[Opening Records shown section]

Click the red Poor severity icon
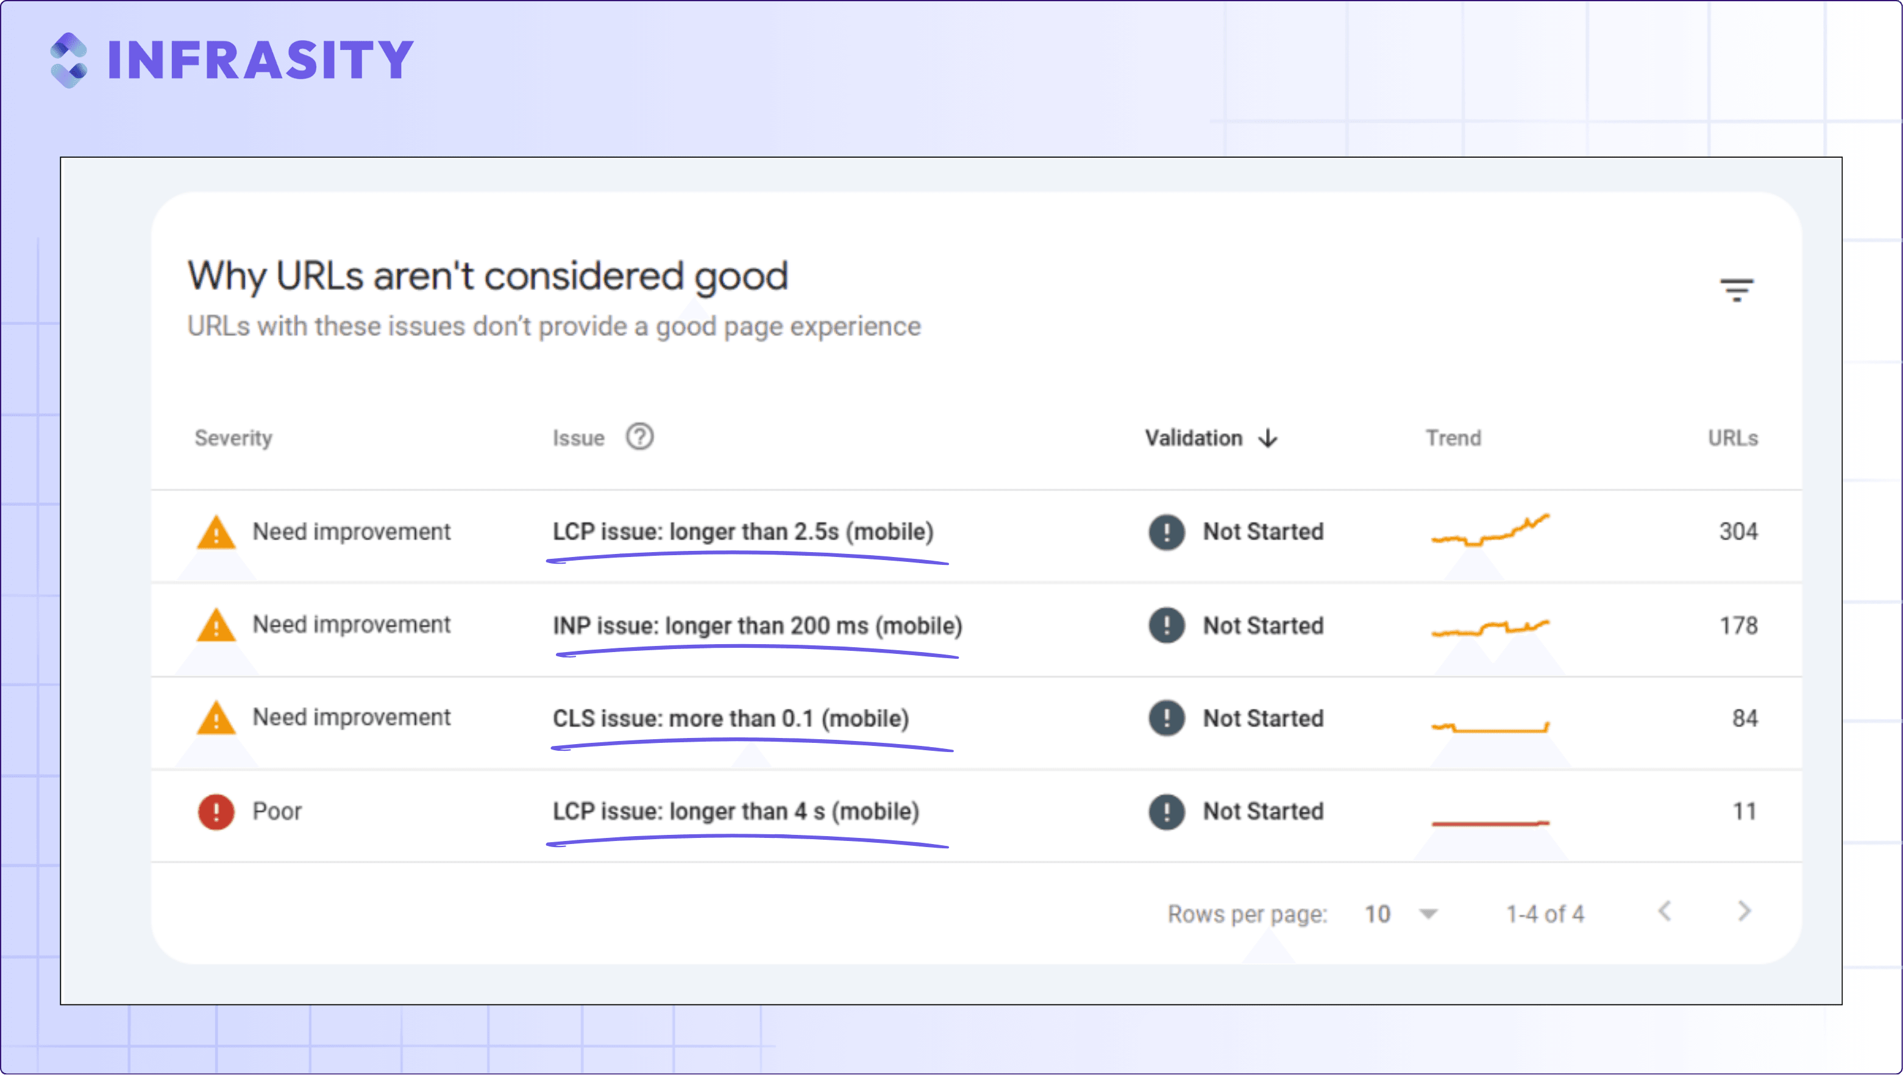Screen dimensions: 1903x1075 (x=216, y=811)
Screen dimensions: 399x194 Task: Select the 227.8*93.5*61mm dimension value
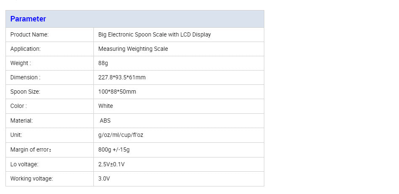coord(122,77)
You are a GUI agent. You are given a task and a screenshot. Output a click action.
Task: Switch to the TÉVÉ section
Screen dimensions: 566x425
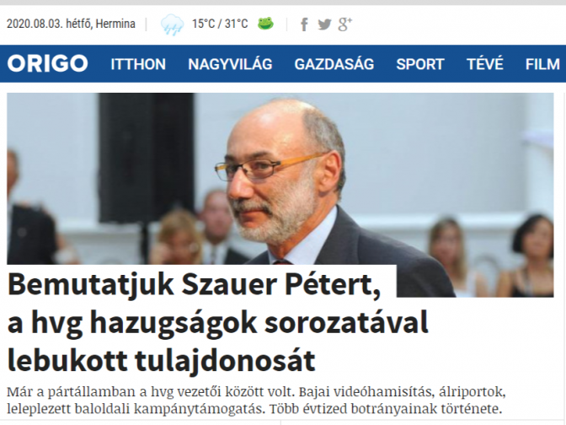click(x=485, y=64)

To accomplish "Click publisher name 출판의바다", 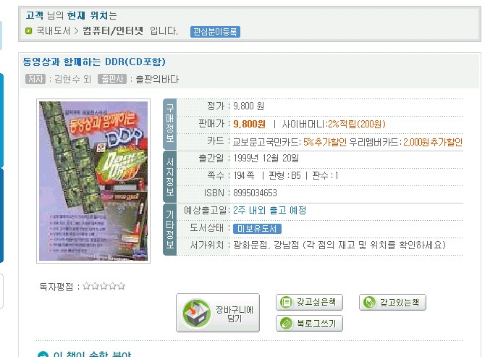I will 157,79.

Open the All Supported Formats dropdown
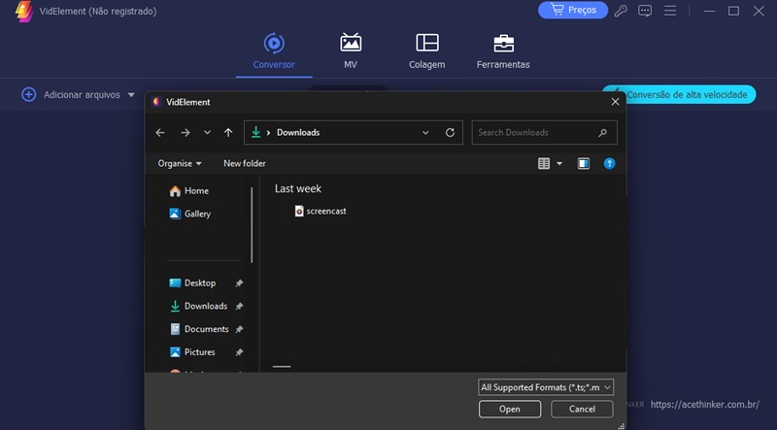point(546,387)

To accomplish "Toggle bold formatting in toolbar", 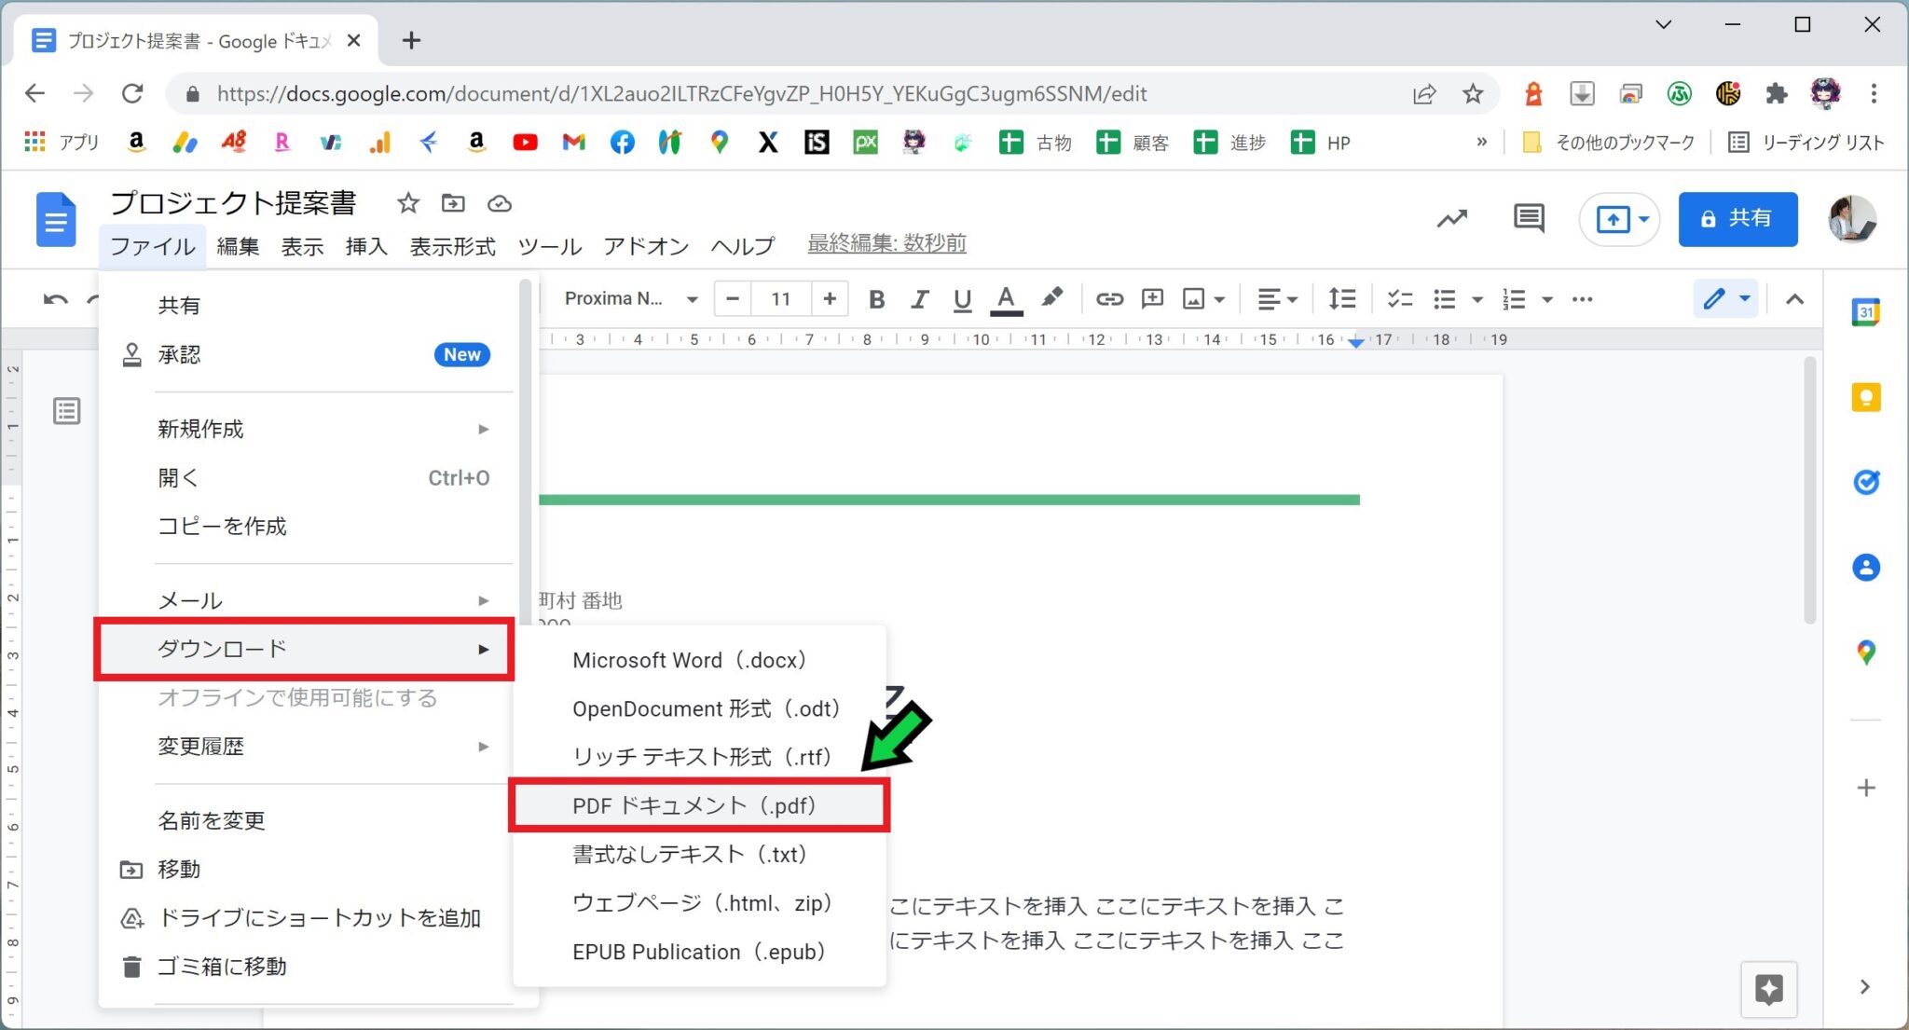I will point(876,299).
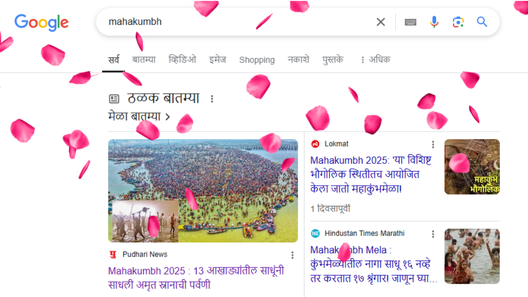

[Closing Records shown section]

* _What this task involves_: Reproduce only the lines from the first line of the entries through the line containing "You are a GUI", exactly and with both ends kept. Omit the pictures.

* _Exercise result_:
Click the red Poor severity icon
Screen dimensions: 1903x1075 (x=216, y=811)
Screen dimensions: 399x194 Task: Select the 227.8*93.5*61mm dimension value
coord(122,77)
You are a GUI agent. You are given a task and a screenshot. Output a click action.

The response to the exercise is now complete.